What does this has to do with loops? Well, let’s take a look at a simple example. Let’s say we need to take an array, add all the numbers to it and concatenate it to a string:

Non-functional Programming way with For Loop:

var numberArray = [1,2,3,4,5,6];
var stringToConcatTo = "Total:";function addNumbersAndConcat(arr, str){
  var total = 0;
  for (var index = 0; index < arr.length; index++){
    total += arr[index];      // Add total
  }
  str += total.toString();    // Concatenate to the string
  return str;
}
// Function Call
this. addNumbersAndConcat(numberArray, stringToConcatTo); 
 
In the above example, the code works as we want it to, however, it deviates from the functional programming concept. The function does more than one computation (Addition code block and Concatenation code block). We could fix this by putting the addition part in a different function and then calling it here. That way, this function just takes the output from the addition function and just concatenates. So in that case it just does the “computation” for concatenation. 

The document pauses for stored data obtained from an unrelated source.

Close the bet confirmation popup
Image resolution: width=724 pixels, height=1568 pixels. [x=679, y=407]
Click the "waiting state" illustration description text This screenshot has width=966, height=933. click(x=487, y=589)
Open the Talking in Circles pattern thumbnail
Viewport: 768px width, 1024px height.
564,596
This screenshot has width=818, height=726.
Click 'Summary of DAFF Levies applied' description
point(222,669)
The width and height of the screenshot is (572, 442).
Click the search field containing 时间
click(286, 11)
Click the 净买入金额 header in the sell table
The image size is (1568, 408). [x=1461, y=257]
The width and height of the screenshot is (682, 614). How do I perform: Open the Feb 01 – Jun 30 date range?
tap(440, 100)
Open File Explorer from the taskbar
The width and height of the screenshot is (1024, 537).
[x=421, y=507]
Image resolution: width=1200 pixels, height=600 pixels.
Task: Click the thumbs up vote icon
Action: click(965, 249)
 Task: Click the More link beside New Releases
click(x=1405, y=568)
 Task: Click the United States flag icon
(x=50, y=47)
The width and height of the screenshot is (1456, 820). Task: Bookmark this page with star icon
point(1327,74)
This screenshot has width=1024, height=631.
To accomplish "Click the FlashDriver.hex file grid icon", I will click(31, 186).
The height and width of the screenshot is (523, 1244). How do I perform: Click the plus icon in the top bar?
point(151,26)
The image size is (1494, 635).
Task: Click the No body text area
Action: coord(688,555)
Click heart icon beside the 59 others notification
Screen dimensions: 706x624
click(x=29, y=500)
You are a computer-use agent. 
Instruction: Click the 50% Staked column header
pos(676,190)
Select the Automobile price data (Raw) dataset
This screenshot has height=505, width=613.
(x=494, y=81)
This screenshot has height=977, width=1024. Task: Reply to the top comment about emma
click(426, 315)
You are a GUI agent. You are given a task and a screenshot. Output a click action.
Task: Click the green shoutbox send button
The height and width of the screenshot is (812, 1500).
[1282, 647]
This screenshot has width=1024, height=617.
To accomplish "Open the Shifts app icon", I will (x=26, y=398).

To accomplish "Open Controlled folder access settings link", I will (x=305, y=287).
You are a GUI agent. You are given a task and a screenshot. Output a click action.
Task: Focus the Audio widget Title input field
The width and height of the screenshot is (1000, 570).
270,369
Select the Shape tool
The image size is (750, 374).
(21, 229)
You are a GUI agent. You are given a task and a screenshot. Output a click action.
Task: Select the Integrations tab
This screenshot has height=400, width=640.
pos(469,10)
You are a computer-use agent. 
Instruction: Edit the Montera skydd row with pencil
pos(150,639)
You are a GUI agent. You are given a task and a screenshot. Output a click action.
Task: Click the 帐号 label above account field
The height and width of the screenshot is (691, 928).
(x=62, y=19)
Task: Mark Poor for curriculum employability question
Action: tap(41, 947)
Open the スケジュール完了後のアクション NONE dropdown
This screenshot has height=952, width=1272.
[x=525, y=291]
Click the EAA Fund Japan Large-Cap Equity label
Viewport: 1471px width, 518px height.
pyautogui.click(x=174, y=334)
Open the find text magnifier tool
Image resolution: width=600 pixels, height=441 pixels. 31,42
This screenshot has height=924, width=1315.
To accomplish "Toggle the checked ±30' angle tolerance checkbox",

Functional Programming way with For Loop:

var numberArray = [1,2,3,4,5,6];
var stringToConcatTo = "Total:";function addArray(arr) {
  var total = 0;
  for (var index = 0; index < arr.length; index++){
    total += arr[index];      // Add total
  }
  return total.toString();
}function concatToTotal(arr, str){
  str += this.addArray(arr);    // Concatenate to the string
  return str;
}concatToTotal(numberArray, stringToConcatTo); // Function Call
 
This is good but we can do better if we just eliminate loops. In JavaScript we can use map, reduce and filter. These functions are designed for this purpose. Using them, we make our code easier to read, understand and it keeps it functionally programmed. In our particular case, we will use reduce to improve our code.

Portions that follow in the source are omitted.